• **Jobs**:
• 1. Reproduce the passage of the recruiter text from "Beyond those core" up to and including "creative sourcing strategies.", word for word.
• 2. Resume the text on hiring technical recruiters, picking up right after its final sentence.

• **Document**:

They’re not just charming, but also have their operational act together:

  • They have a system of organization that ensures they don’t miss phone calls.
  • They know who they need to touch base with and who they need to set up for a strategic sell call.
  • They always, always close the loop.
  • They keep the hiring team on task with submitting feedback and driving forward the process with roundups. 

If recruiters are not organized, balls will drop.

The makings of a great recruiter

Often, good technical recruiters start their career in something competitive like sales, or working at a recruiting agency. Or maybe they worked as a customer support representative for a company with a reputation for a high talent bar, where they had to deal with a heavy caseload.

When sourcing from agency recruiters, ideally I like to see that someone has worked in-house for at least a year because it shows they are able to adapt to the culture and workflow of being in-house. But if someone can show they are adaptable and humble, have a great attitude geared toward learning, and are resourceful enough to figure out how to be successful, I’ll always optimize for these qualities over more years of recruiting experience. 

Beyond those core traits, you are looking for recruiters who have experience: 

  • fixing broken processes,
  • troubleshooting problems with data,
  • navigating challenging hiring manager relationships, and
  • developing creative sourcing strategies. 

They can close candidates using startup equity packages (mix of cash, options, tokens, RSUs), and they understand how to use valuation as part of the sales pitch.

• **Given material**:
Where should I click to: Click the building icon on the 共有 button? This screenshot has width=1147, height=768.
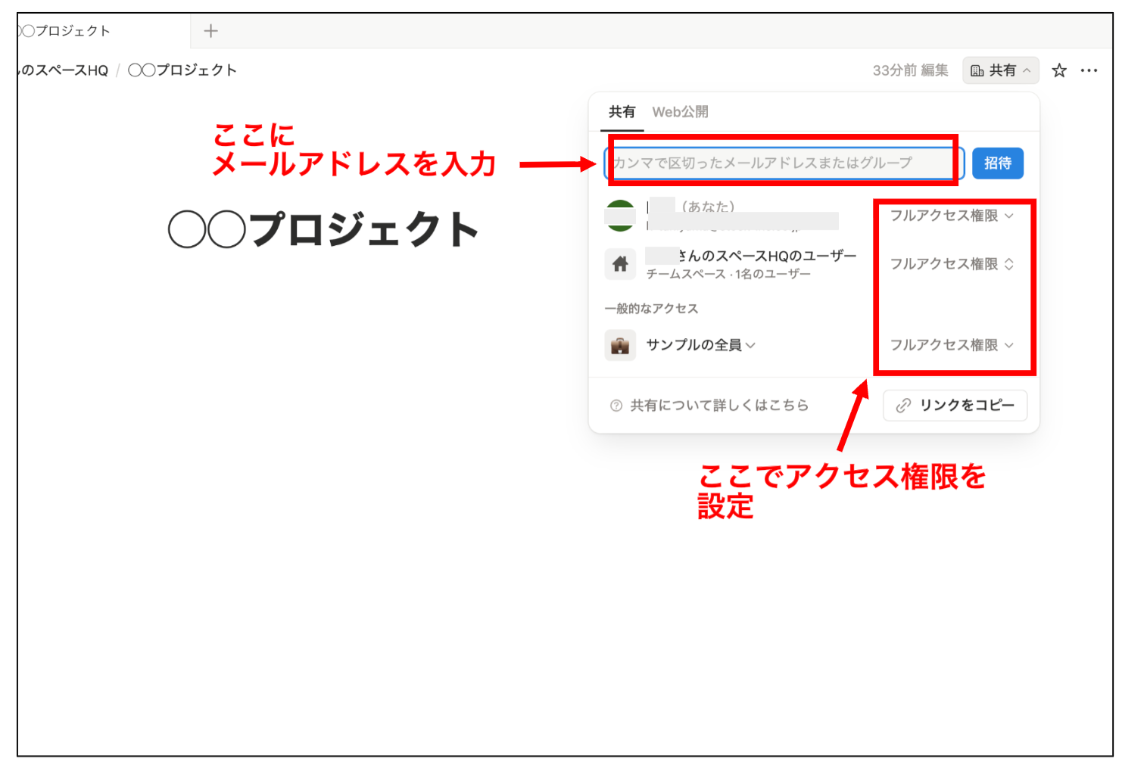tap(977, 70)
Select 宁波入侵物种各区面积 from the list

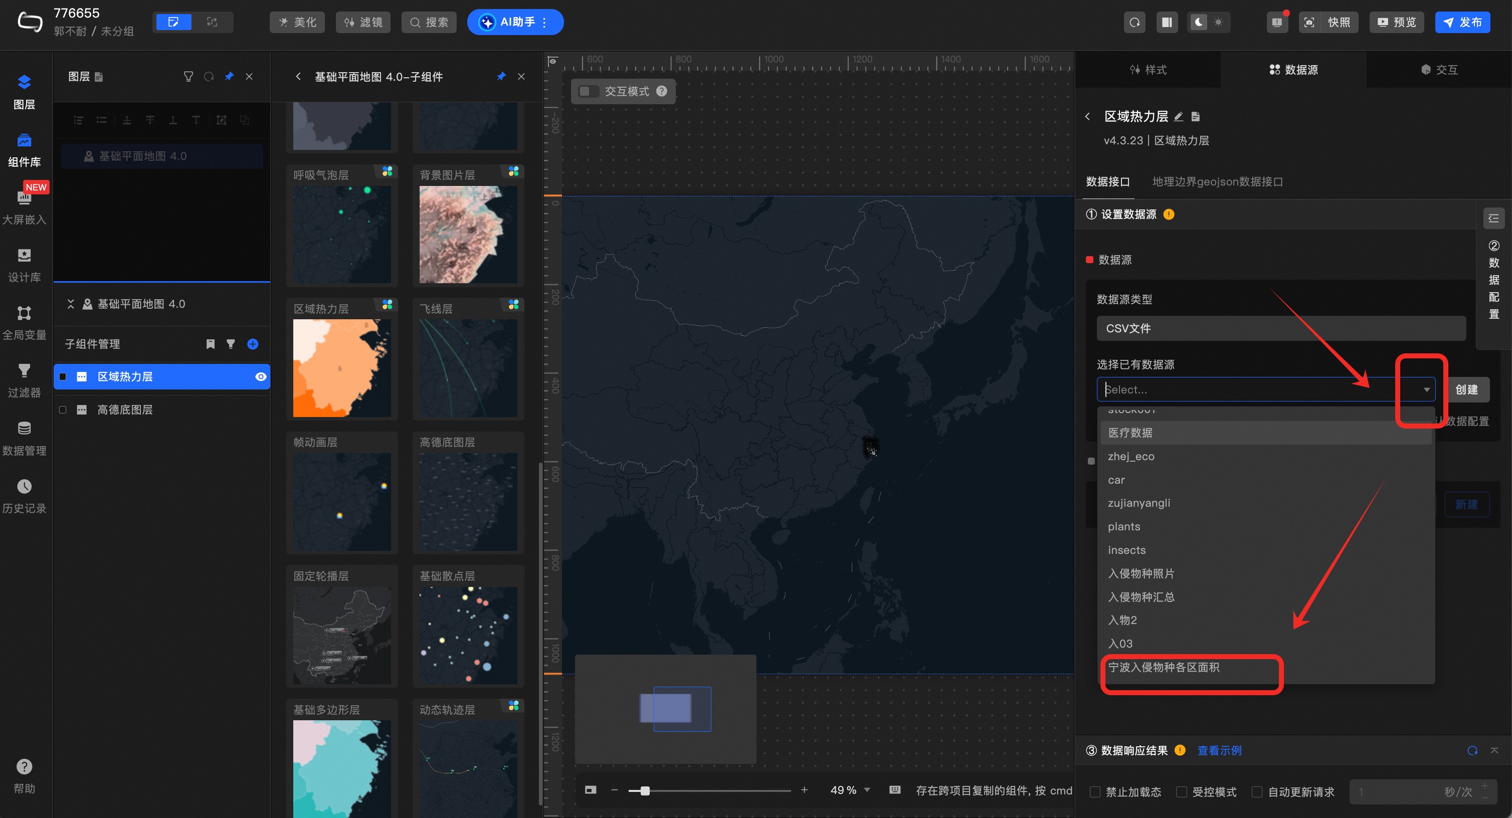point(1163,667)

• **Answers for the exercise**:
• 1.
Beyond those core traits, you are looking for recruiters who have experience: 

  • fixing broken processes,
  • troubleshooting problems with data,
  • navigating challenging hiring manager relationships, and
  • developing creative sourcing strategies.

• 2.
Finally, find a recruiter who is passionate about the company’s mission. This may seem obvious, but it isn’t. Many recruiters have experience selling different products and visions, but it’s simply a job to them. Look for someone who truly believes in what you’re building, because their energy and genuine passion will come through in conversations with candidates and get them excited. In most startups, the early employees are often drawn to it because of the  mission — it takes a lot to commit to those hard early days without this! — but in crypto, especially, mission is a must for getting one through industry uncertainties

The ideal recruiter is someone who believes in your mission so deeply that they feel ownership over the company and are protective over what you are building. There were definitely times when I heard people say Airbnb was like a “cult.” If it was, then I was a willing member. As a recruiter, my energy needed to be contagious to candidates, otherwise I wouldn’t have been able to convince them to join. When I joined in 2011, there were plenty of skeptics who believed Airbnb was a sketchy idea that would never take off. Cult-like obsession was almost required to be successful in that environment.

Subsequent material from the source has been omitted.